= Source =
RE: [PATCH] vfio dma_map/unmap: optimized for hugetlbfs pages

From: Zhoujian (jay)
Date: Tue Jul 21 2020 - 09:28:37 EST


Thanks for taking a close look at the code, Alex.
We'll check them one by one ASAP.

> -----Original Message-----
> From: Alex Williamson [mailto:alex.williamson@xxxxxxxxxx]
> Sent: Tuesday, July 21, 2020 6:46 AM
> To: Zhoujian (jay) <jianjay.zhou@xxxxxxxxxx>
> Cc: linux-kernel@xxxxxxxxxxxxxxx; kvm@xxxxxxxxxxxxxxx; cohuck@xxxxxxxxxx;
> Maoming (maoming, Cloud Infrastructure Service Product Dept.)
> <maoming.maoming@xxxxxxxxxx>; Huangweidong (C)
> <weidong.huang@xxxxxxxxxx>; Peter Xu <peterx@xxxxxxxxxx>; Andrea
> Arcangeli <aarcange@xxxxxxxxxx>
> Subject: Re: [PATCH] vfio dma_map/unmap: optimized for hugetlbfs pages
>
> On Mon, 20 Jul 2020 16:29:47 +0800
> Jay Zhou <jianjay.zhou@xxxxxxxxxx> wrote:
>
> > From: Ming Mao <maoming.maoming@xxxxxxxxxx>
> >
> > Hi all,
> > I'm working on starting lots of big size Virtual Machines(memory:
> > >128GB) with VFIO-devices. And I encounter a problem that is the
> > waiting time of starting all Virtual Machines is too long. I analyze
> > the startup log and find that the time of pinning/unpinning pages
> > could be reduced.

= Provided data =

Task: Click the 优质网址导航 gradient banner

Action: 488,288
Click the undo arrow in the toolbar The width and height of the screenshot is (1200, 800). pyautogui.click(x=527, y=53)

= Set task =
Answer these questions from the vfio patch message above:
(a) Whom does the reply thank for taking a close look at the code?
(b) What memory size is given for the Virtual Machines being started?
(c) According to the analysis of the startup log, which time could be reduced?

= Response to this exercise =
(a) Alex.
(b) Greater than 128GB.
(c) The time of pinning/unpinning pages.